Daily Percentage Change

Daily Point Change

Dow

(1.07%)

(345)

S&P 500

(1.45%)

(57)

Nasdaq

(1.76%)

(199)

Data source: Yahoo! Finance.

With questions arising about the stability of the financial system, it wasn't a big surprise to see weakness in the banking sector. Yet what did come as a shock to some was that industrial giants Caterpillar (CAT -0.87%) and Deere (DE -0.19%) were both down as well. The moves lower show that availability of capital is something that matters not just among financial stocks but across the economy, and it shows that there can be exposure in places many investors wouldn't expect to see it.

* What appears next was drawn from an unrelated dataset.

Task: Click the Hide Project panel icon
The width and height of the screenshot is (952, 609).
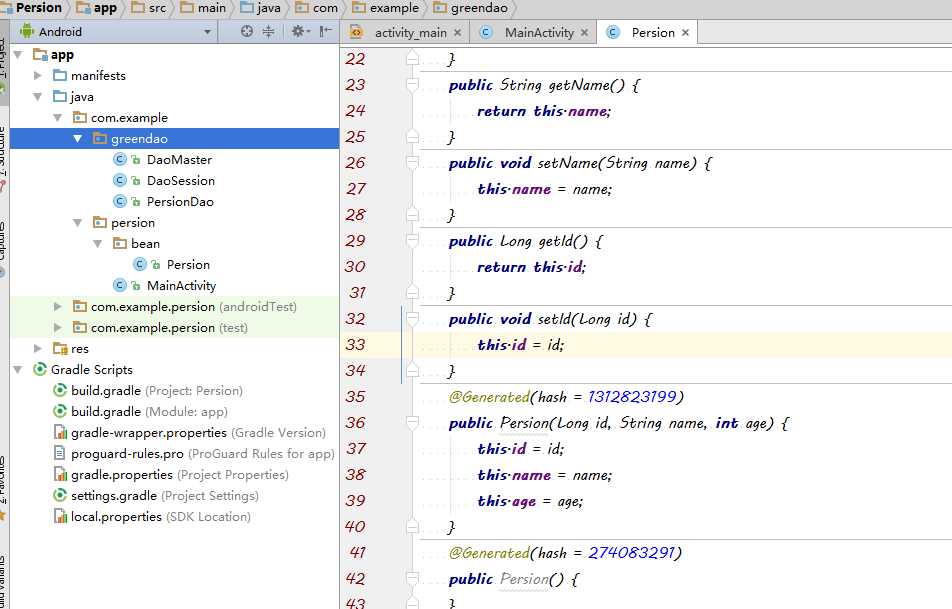Action: (x=325, y=32)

Caterpillar gets a downgrade

Shares of Caterpillar fell 6% on Friday. The maker of heavy construction equipment got negative comments from Wall Street analysts, albeit with only modest expectations for share-price declines from current levels.

Analysts at UBS downgraded shares of Caterpillar from neutral to sell. They also reduced their share price target by $5 to $225 per share. The analysts believe that shareholders aren't fully appreciating the likelihood of a cyclical downturn that could hurt revenue and earnings going forward, particularly given that backlog levels aren't growing as fast as they have been recently.

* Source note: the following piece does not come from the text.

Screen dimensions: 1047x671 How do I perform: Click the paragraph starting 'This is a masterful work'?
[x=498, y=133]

The day's decline brought Caterpillar's stock price to $227, just above the revised price target UBS set. Therefore, it's unclear whether analysts would expect the story ahead to justify a further drop in the stock, even if a sell rating would normally imply that expectation.

Caterpillar combines a sizable dividend with growth potential going forward, and in the long run, few doubt the construction equipment manufacturer's ability to excel. However, that doesn't make the business immune from economic problems, and that's a big part of why the stock dropped today.

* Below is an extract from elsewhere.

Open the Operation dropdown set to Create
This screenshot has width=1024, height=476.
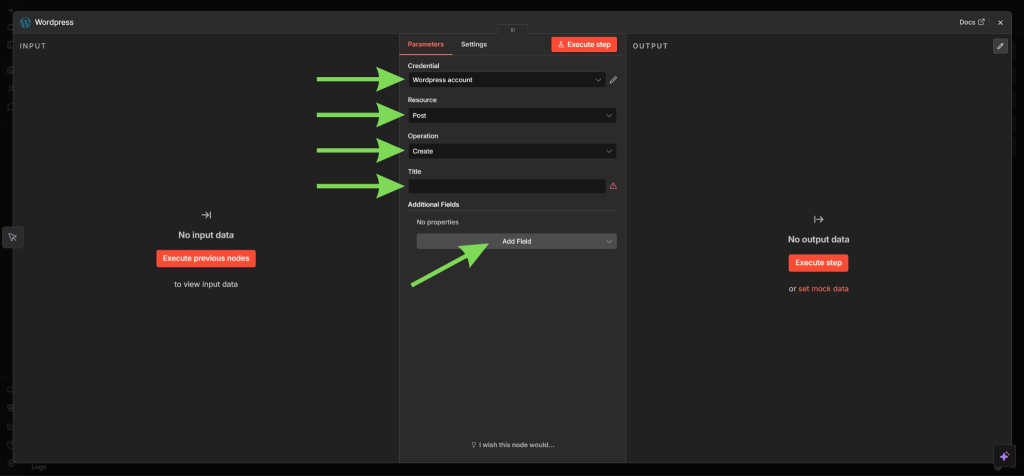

Are investors worried about credit?

However, there was another facet to the decline in Caterpillar, and it helps explain why rival Deere was also sharply lower. The farm equipment specialist matched Caterpillar's 6% stock decline.

Both Caterpillar and Deere have financial arms that assist customers and dealers with financing options for equipment purchases. The equipment that the two companies sell is expensive, and so it's typical for customers to need viable ways to pay off their purchases over time.

Cat Financial posted a profit of $535 million in 2022 on revenue of $2.73 billion, making a significant contribution to Caterpillar's overall earnings. Similarly, Deere's financial services segment made an $880 million contribution to net income, which was between 12% and 13% of Deere's overall net income for fiscal 2022.

Liquidity is an important aspect of financing operations, and if the banking environment leads to less liquidity in the financial system, it could eventually pose challenges for the financing arms of Deere and Caterpillar. Add to that the general nervousness about the state of the consumer and business economy and the potential impact on purchases of big-ticket heavy equipment in 2023, and it's natural to see some concern about the near-term prospects for these two stocks.

Few market participants believe that a systemic shock of the magnitude of the financial crisis in 2008 and 2009 lies ahead. However, even a smaller disruption could be enough to show up in the results of some companies that many might think wouldn't have exposure to it.